17A chronic pain assessment was conducted by Dr. Michael Gofeld, chronic pain specialist, dated April 9, 2022, who concluded that the applicant suffers from chronic pain syndrome, fibromyalgia, chronic post-traumatic headaches, migraines, chronic neck pain, NOS, chronic shoulder pain, carpal tunnel syndrome, chronic low back and hip pain, mental health disorders, cannabis use disorder and post-concussion syndrome. He recommended the applicant participate in a chronic pain management program. The respondent submits that Dr. Gofeld did not make recommendations for the passive modalities such as chiropractic manipulations outlined in the disputed treatment plans and that the applicant suffered from chronic pain syndrome before the accident and not as a result of the accident. I agree with the respondent that the applicant suffers from chronic pain but the assessor did not convince me of which type of treatment was reasonable or necessary in relation to the accident because it lacked specificity.
18The respondent relies on a s. 44 musculoskeletal assessment by Dr. Irina Safir, physician, dated January 18, 2022 where she noted that the soft-tissue injuries sustained have a customary healing time of 8 to 12 weeks but due to the applicant’s pre-existing conditions, a more protracted recovery time would reasonably be anticipated but that the duration is difficult to estimate. She noted that the applicant reached maximum medical improvement related to soft-tissue injuries and advised the applicant to continue with self-directed and at-home exercises for general maintenance and conditioning purposes and that the treatment plans in dispute were not reasonable and necessary as there was no objectively valid musculoskeletal impairment. The applicant submits that Dr. Safir did not explain how the physician concluded maximum medical recovery and therefore less weight should go to it. The respondent submits that it has paid for one session with a chiropractor and one re-assessment for the purpose of education in order for the applicant to be provided with an in-home exercise program.
19I agree that Dr. Safir did not determine that the applicant needed treatment at a facility but could do at-home exercises. Although Dr. Safir stated that the recovery would be more than 8 to 12 weeks following the accident, I am not convinced recovery would extend to the time period of the proposed treatment plans because the treatment plans are months later and there was no objectively valid musculoskeletal impairment noted either. Instead, Dr. Safir noted that the applicant has achieved maximum recovery, I find that Dr. Safir’s report is clear in its recommendations and conclusion.

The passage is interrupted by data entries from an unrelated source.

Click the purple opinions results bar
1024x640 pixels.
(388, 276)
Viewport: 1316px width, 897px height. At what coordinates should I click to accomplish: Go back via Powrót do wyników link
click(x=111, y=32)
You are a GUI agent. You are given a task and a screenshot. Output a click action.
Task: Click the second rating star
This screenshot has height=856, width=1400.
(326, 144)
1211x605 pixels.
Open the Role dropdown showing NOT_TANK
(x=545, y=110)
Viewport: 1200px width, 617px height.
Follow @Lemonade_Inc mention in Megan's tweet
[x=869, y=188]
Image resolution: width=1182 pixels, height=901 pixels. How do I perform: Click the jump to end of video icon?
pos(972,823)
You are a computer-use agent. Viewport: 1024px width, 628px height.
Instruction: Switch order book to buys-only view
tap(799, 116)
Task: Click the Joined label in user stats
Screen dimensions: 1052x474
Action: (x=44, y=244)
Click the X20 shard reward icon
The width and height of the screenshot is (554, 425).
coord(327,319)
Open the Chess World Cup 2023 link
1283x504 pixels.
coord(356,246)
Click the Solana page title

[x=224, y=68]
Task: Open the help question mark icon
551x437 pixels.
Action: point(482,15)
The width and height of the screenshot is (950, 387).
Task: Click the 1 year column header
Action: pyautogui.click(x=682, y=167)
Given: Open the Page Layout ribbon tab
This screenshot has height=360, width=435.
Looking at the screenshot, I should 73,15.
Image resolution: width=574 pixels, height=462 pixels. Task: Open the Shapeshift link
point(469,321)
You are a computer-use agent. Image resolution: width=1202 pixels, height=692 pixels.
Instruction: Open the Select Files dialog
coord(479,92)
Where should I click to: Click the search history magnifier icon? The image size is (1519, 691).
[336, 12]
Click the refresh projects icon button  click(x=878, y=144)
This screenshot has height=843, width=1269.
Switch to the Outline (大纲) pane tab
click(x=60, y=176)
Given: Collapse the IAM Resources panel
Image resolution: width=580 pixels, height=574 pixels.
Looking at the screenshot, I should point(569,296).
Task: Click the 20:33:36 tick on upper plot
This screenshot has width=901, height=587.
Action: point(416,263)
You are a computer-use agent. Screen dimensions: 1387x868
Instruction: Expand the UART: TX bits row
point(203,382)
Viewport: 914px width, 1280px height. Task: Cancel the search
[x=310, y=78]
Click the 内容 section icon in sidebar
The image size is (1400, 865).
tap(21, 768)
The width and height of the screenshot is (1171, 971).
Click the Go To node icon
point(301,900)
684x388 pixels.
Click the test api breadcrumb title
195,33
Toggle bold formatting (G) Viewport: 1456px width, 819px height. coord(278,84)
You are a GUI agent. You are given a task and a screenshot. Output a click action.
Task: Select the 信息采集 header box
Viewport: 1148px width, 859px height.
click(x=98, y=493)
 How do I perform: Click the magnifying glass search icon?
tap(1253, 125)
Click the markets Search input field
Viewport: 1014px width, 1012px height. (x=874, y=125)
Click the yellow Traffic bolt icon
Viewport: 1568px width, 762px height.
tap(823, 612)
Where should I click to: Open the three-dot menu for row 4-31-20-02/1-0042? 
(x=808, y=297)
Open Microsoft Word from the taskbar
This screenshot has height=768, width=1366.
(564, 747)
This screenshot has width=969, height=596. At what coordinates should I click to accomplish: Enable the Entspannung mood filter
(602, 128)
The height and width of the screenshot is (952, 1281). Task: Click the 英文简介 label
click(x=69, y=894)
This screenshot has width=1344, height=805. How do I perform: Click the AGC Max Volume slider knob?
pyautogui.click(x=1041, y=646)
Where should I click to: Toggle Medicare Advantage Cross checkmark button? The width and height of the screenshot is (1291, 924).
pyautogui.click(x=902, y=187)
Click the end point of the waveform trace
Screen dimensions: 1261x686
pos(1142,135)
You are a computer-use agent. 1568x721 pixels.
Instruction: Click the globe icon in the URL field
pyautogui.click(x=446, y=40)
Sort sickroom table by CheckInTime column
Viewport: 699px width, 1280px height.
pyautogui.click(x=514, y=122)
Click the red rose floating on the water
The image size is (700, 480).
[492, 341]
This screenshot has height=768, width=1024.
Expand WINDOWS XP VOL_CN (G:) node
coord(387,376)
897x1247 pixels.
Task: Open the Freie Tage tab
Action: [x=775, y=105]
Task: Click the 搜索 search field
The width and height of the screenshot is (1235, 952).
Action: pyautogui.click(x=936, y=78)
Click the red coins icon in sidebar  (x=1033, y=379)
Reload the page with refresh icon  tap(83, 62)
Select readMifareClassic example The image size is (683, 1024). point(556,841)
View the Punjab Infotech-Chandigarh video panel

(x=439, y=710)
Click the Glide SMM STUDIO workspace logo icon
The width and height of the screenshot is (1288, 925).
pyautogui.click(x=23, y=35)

20The applicant points to the s. 44 neurological assessment dated June 28, 2023 by Dr. Nikneshan, who concluded that the applicant has not reached maximum medical improvement as he continues to have headaches. The respondent submits that Dr. Nikneshan’s assessment concluding that the applicant had not reached maximum medical improvement was solely from a neurological perspective and therefore not relevant to the treatment plans in dispute. I agree that this is not what the treatment plans in dispute had listed as a goal of the treatment.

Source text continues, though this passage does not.